## DATA RECORDS
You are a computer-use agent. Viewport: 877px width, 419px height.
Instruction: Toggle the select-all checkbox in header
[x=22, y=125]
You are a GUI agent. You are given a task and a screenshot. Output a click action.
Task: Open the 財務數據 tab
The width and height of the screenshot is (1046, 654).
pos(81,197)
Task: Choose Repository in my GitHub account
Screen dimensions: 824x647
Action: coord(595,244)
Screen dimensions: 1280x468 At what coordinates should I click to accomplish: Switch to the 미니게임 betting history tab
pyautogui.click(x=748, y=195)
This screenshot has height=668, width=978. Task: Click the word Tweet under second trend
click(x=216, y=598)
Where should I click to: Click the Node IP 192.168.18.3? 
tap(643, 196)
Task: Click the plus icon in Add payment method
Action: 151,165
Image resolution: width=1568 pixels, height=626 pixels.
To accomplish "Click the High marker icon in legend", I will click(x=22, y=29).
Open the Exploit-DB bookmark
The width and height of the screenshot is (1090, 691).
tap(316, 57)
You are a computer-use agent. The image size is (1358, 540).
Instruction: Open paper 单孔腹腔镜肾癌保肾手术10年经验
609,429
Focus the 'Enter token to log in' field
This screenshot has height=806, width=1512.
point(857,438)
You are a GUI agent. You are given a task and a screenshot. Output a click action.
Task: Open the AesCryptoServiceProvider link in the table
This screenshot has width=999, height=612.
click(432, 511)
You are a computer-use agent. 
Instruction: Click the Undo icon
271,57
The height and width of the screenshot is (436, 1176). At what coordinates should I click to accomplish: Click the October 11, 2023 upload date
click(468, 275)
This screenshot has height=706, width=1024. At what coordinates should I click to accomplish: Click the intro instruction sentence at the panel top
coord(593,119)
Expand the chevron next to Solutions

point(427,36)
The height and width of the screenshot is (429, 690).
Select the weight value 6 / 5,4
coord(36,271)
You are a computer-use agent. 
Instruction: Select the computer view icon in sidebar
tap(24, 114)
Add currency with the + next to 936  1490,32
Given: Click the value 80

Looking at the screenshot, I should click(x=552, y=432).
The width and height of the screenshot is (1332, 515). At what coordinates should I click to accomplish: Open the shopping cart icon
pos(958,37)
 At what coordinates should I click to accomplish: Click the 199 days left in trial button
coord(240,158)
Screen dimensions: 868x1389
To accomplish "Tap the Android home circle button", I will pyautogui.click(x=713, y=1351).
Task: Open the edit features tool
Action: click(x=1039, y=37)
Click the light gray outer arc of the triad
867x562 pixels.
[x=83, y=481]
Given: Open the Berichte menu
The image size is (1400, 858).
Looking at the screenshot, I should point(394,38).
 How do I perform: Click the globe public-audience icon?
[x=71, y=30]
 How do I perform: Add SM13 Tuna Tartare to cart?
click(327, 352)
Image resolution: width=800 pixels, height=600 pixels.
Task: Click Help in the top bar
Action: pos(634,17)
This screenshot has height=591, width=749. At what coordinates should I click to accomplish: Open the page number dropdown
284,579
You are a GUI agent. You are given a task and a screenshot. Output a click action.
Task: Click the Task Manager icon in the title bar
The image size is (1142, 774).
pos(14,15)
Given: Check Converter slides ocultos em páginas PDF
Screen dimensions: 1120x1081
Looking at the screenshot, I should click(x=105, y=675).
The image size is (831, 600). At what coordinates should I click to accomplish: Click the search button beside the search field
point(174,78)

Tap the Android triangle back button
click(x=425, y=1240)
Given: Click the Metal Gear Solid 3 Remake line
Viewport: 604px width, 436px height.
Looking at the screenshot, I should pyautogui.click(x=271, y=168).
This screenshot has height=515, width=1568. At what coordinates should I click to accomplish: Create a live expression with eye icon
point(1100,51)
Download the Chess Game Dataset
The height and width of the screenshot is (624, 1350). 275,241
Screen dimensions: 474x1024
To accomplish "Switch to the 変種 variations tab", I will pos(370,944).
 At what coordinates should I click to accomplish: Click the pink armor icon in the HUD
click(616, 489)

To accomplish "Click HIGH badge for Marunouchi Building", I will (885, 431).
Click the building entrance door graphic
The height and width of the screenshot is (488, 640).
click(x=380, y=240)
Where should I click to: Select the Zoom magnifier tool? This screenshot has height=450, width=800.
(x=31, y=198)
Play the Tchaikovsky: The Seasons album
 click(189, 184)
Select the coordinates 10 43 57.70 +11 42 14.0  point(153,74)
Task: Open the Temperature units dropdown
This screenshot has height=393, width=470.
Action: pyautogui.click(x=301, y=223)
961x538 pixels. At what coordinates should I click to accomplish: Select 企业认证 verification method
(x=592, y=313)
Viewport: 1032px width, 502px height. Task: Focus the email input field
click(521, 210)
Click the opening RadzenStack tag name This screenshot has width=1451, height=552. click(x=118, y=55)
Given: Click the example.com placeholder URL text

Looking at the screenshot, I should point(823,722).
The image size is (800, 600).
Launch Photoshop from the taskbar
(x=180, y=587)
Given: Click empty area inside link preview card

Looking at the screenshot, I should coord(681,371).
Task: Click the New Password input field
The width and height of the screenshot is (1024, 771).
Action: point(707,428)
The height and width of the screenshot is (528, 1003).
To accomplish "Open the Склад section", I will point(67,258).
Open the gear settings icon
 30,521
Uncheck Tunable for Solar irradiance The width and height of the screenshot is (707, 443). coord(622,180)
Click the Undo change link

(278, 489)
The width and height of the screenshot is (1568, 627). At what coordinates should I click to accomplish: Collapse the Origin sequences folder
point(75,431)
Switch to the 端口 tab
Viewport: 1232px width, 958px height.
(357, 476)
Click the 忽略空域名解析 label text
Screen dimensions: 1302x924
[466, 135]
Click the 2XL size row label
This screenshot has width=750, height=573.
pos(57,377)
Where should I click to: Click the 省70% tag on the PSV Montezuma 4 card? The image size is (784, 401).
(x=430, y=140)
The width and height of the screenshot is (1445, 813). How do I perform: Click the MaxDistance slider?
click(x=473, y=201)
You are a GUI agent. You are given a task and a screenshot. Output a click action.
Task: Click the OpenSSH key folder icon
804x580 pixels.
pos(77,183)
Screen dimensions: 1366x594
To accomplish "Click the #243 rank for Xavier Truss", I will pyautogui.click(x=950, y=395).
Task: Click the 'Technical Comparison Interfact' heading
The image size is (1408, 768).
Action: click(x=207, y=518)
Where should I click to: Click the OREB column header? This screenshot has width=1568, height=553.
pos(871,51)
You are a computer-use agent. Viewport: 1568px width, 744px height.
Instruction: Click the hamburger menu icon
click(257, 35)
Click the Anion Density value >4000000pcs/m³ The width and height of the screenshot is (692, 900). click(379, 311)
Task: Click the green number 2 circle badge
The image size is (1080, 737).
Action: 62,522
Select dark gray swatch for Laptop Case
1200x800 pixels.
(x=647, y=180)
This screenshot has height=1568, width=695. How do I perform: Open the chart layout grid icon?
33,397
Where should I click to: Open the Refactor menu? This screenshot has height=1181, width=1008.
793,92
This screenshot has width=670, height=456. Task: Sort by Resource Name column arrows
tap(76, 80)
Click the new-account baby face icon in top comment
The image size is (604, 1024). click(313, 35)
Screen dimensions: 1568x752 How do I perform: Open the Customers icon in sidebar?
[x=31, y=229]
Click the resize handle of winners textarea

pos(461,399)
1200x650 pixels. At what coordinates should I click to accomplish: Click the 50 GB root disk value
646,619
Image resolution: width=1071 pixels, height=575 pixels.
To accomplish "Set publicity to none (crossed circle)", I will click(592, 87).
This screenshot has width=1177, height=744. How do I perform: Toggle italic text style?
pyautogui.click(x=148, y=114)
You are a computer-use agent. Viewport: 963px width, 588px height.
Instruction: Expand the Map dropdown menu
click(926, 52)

## ACTIVITY
From the first line of the records above to the line that contains "Task: Open the 財務數據 tab", quote each line exactly.

## ANSWER FOR THE TASK
You are a computer-use agent. Viewport: 877px width, 419px height.
Instruction: Toggle the select-all checkbox in header
[x=22, y=125]
You are a GUI agent. You are given a task and a screenshot. Output a click action.
Task: Open the 財務數據 tab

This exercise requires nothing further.